CINE : Non ma fille, tu n’iras pas danser

de Christophe Honoré

France, 1h45, 2009.

Sortie en France le 2 septembre 2009.

avec Chiara Mastroianni, Marina Foïs, Marie-Christine Barault, Fred Ulysse, Jean-Marc Barr, Louis Garrel.

Portrait d’une génération en plein désarroi, où les relations à  l’intérieur de la famille sont le reflet des malaises de chacun, avec dans le rôle principal, la délicieuse Chiara Mastroianni.

fille3.jpgDepuis 2002, le jeune réalisateur français Christophe Honoré a déjà  réalisé 7 films et a été plusieurs fois sélectionné au festival de Cannes. Prolifique certes mais aussi talentueux. On peut ne pas aimer sa tentative de comédie musicale (Les Chansons d’amour, 2007), trouver agaçant son penchant pour la Nouvelle vague (Dans Paris, 2006) ou pour les classiques à  la mode (La Belle personne, 2008, d’après le roman de Mme de La Fayette) mais Ma mère, d’après le roman de Georges Bataille (2004) reste un grand film et on apprécie qu’il explore plusieurs genres et tente, à  chaque nouvel essai, de tester les limites du cinéma.

Si, au premier abord, Non ma fille, tu n’iras pas danser semble assez classique, il est étonnant sous plusieurs aspects. Sur la forme d’abord puisqu’il introduit dans la narration, et avec beaucoup de naturel, un conte populaire qui donne son nom à  une chanson traditionnelle et au titre du film. « Non ma fille, tu n’iras pas danser » est un intermède chanté et dansé donnant au film un côté fantastique et onirique qui met en lumière un aspect de la personnalité du personnage principal. Et à  travers cette clé de lecture, on réalise que Christophe Honoré porte un regard très acerbe sur le monde dans lequel il évolue, notamment en ce qui concerne les relations affectives.

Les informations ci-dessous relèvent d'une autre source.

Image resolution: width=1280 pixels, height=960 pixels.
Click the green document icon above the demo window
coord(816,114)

A travers le portrait d’une jeune femme, Lena, le réalisateur parle de sa génération, les 30/40 ans. Avec une certaine tendresse – Lena reste malgré tout sympathique – il met en avant les inconséquences et l’immaturité de ces jeunes adultes qui ratent tout, à  trop vouloir la perfection dans tous les domaines. Lena, divorcée, chômeuse, ressemble à  une girouette incapable de s’orienter par elle-même. Elle ne supporte pas les interventions de ses parents dans sa vie personnelle, ni celles de son ex-mari dans l’éducation des enfants mais seule, elle gâche tout. Comme beaucoup de jeunes gens de sa génération, elle est très réceptive au discours ambiant matraqué les différents médias – avec ou sans le recours de la publicité – les « j’y ai droit », « je le vaux bien » et « yes we can » pris ici comme un dû et non pas comme un but à  atteindre.

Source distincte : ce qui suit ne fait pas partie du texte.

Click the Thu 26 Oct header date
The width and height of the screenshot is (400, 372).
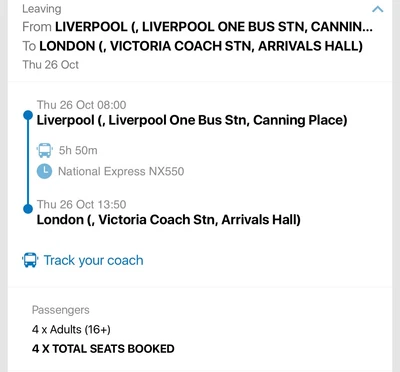tap(50, 65)
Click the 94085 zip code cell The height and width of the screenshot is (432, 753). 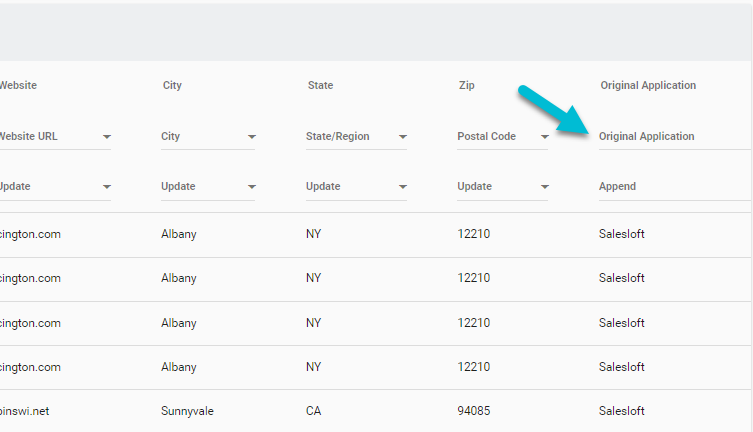click(x=474, y=411)
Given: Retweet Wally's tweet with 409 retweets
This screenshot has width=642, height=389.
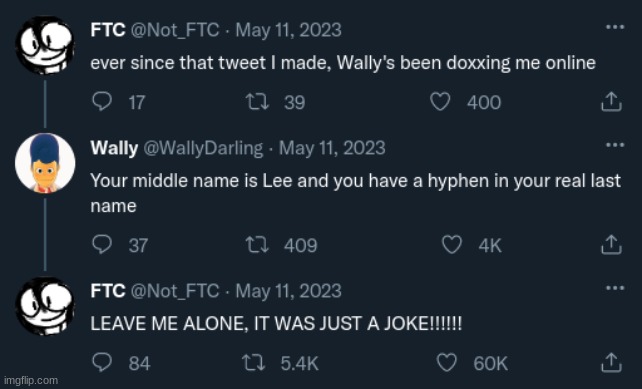Looking at the screenshot, I should coord(257,245).
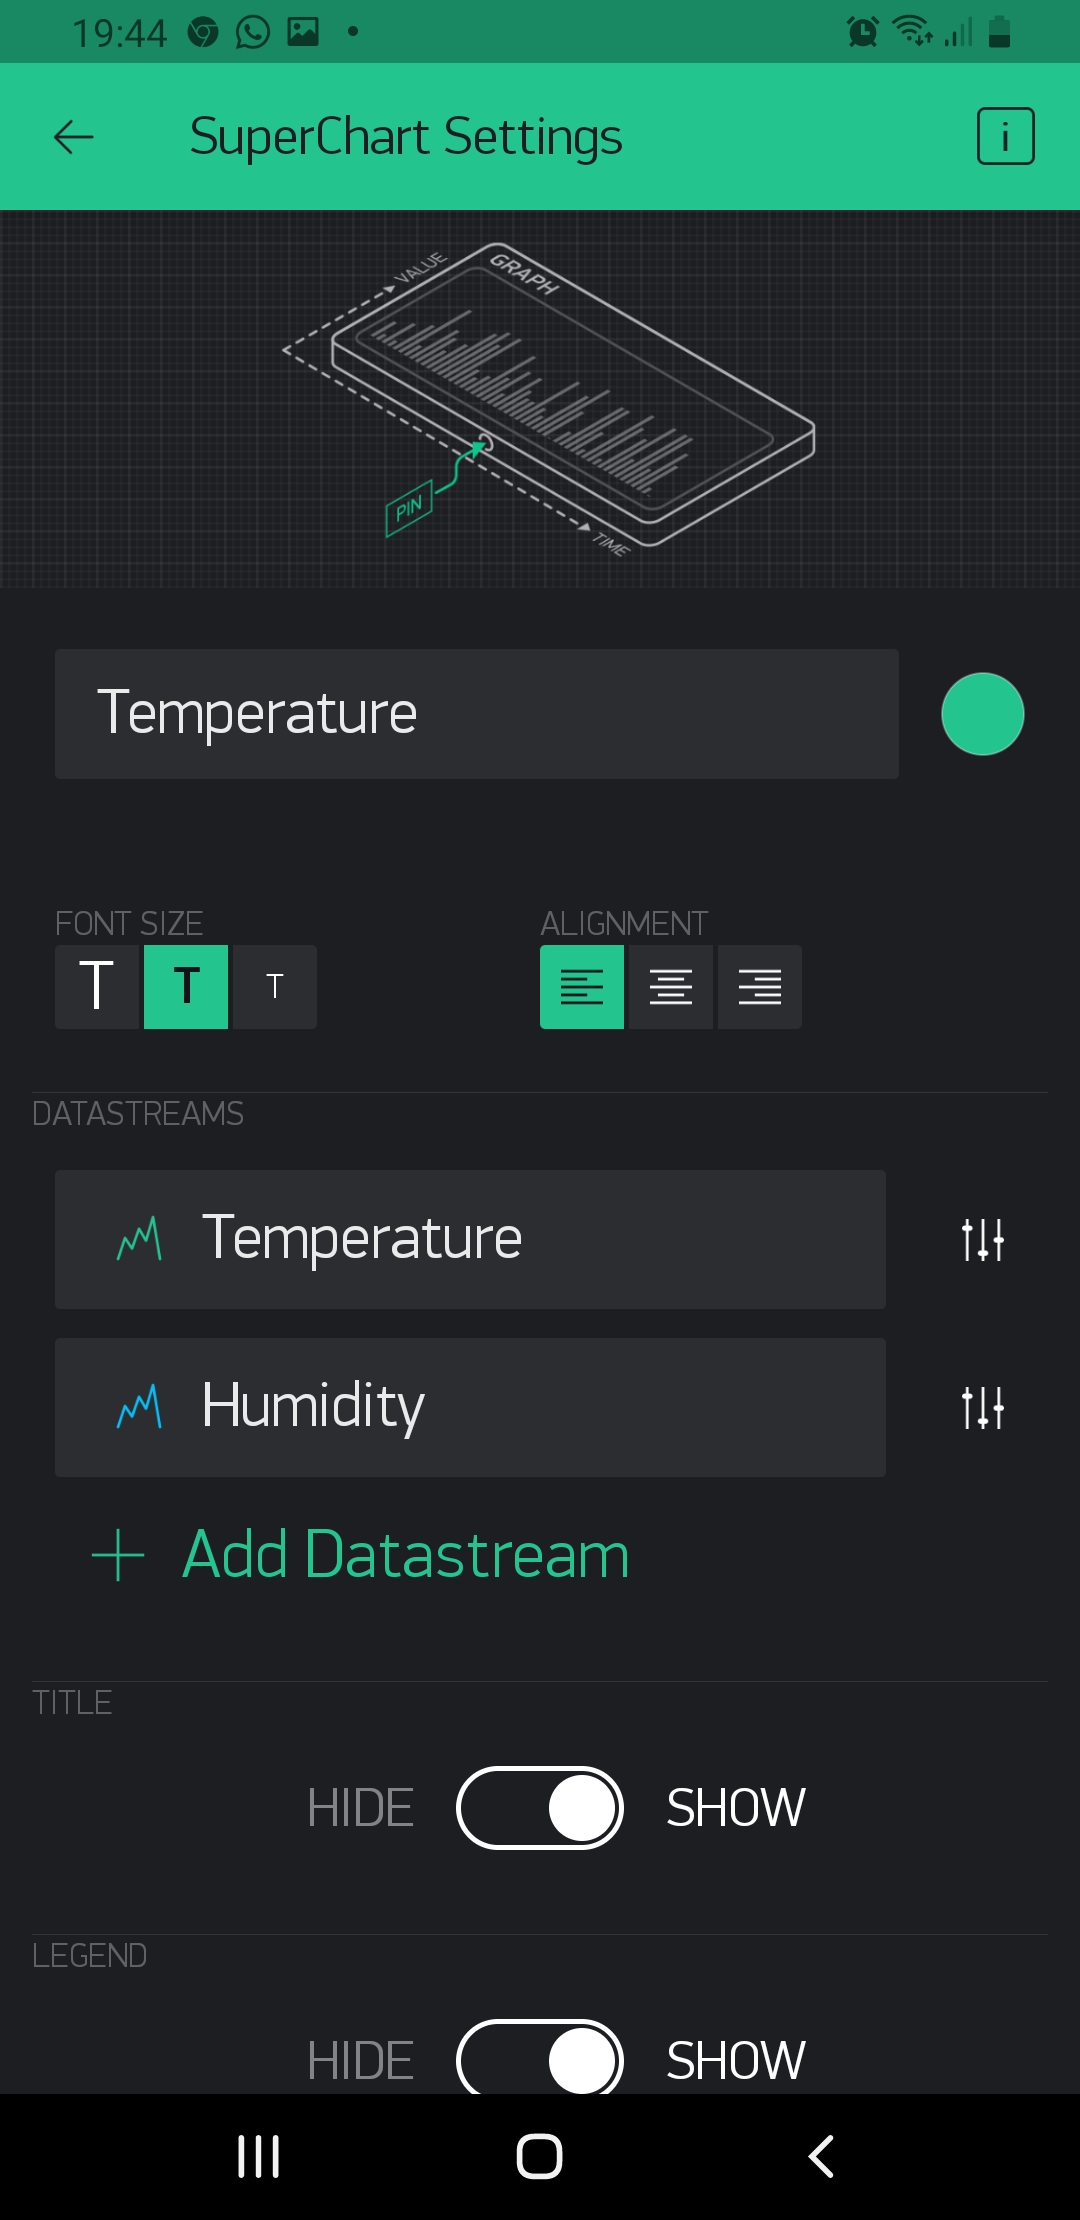The height and width of the screenshot is (2220, 1080).
Task: Open the info icon in header
Action: pyautogui.click(x=1005, y=136)
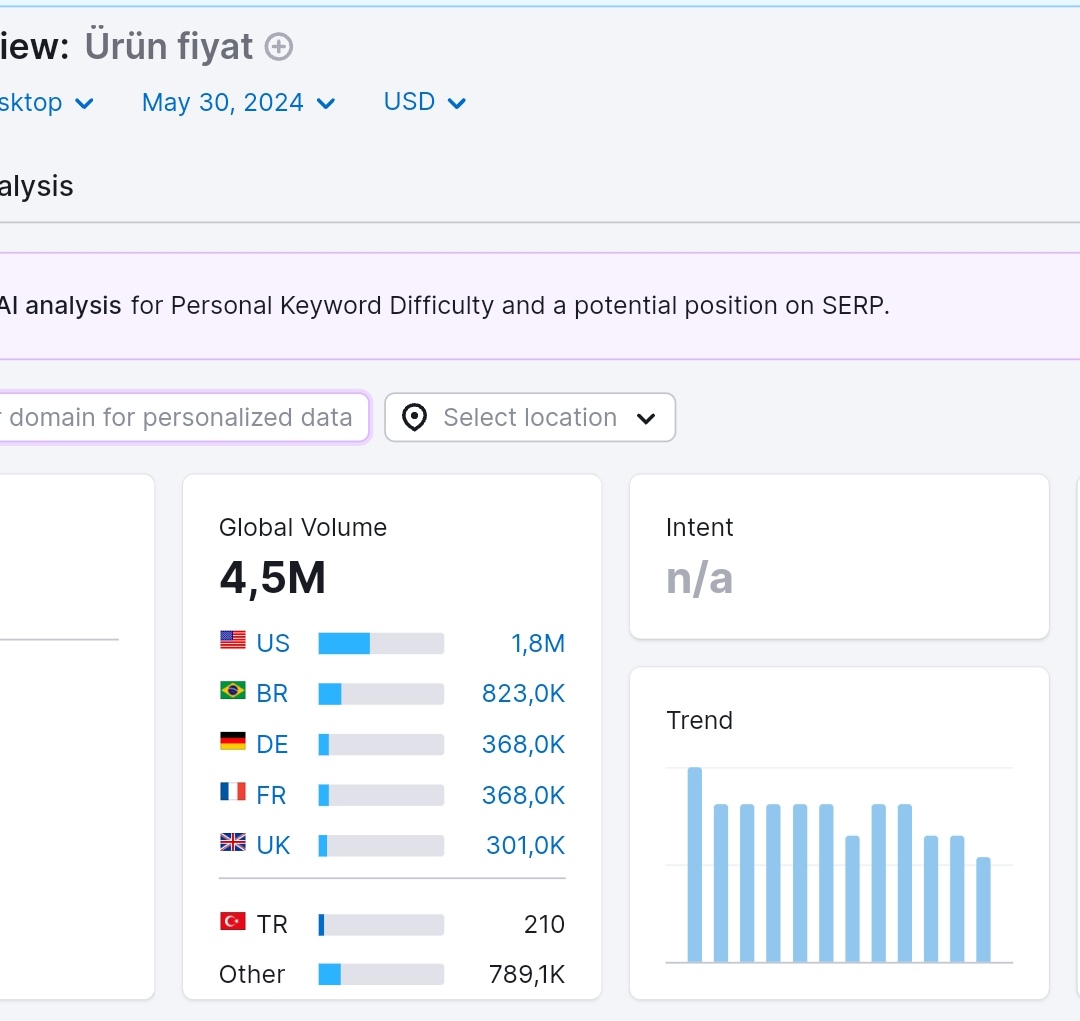Click the 368,0K volume for DE
Screen dimensions: 1080x1021
tap(523, 745)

Resserré sur les relations familiales à  l’occasion de quelques jours de vacances passés ensemble, Lena peut déclarer qu’elle a besoin de plus d’espace que les autres pour respirer et faire de son égoïsme une vertu d’épanouissement. Autour d’elle, chacun a aussi une vie à  vivre et des soucis à  porter mais il faudra l’appel au secours de ses propres enfants pour qu’elle accepte – un temps ? – de constater l’étendu des dégâts. fille4.jpg

Dans le rôle de Lena, Chiara Mastroianni est éblouissante, à  la fois culotté et rebelle lorsqu’il s’agit de revendiquer son accomplisement personnel sur celui des autres, et infiniment fragile. Personnage principal de Non ma fille, tu n’iras pas danser, elle donne à  tout le film une belle sincérité, qui fait parfois défaut dans les autres films de Christophe Honoré. Marie-Christine Barrault joue sa mère et incarne, elle, la stabilité et la tendresse sans pour autant céder à  l’effacement. Marina Foïs est la sœur, très justement de son époque et complétant cet attachant trio de femmes contemporaines. On peut se demander ce que vient faire le personnage du jeune homme joué par Louis Garrel, qui n’apporte pas grand-chose au scénario mais qui est devenu incontournable dans les films du réalisateur

Cela n’entame pas les réelles qualités du film qui pose, avec toute la grâce de Chiara Mastroianni, l’épineuse question de l’équilibre à  trouver, entre abnégation et égoïsme, pour trouver une place harmonieuse au milieu des autres.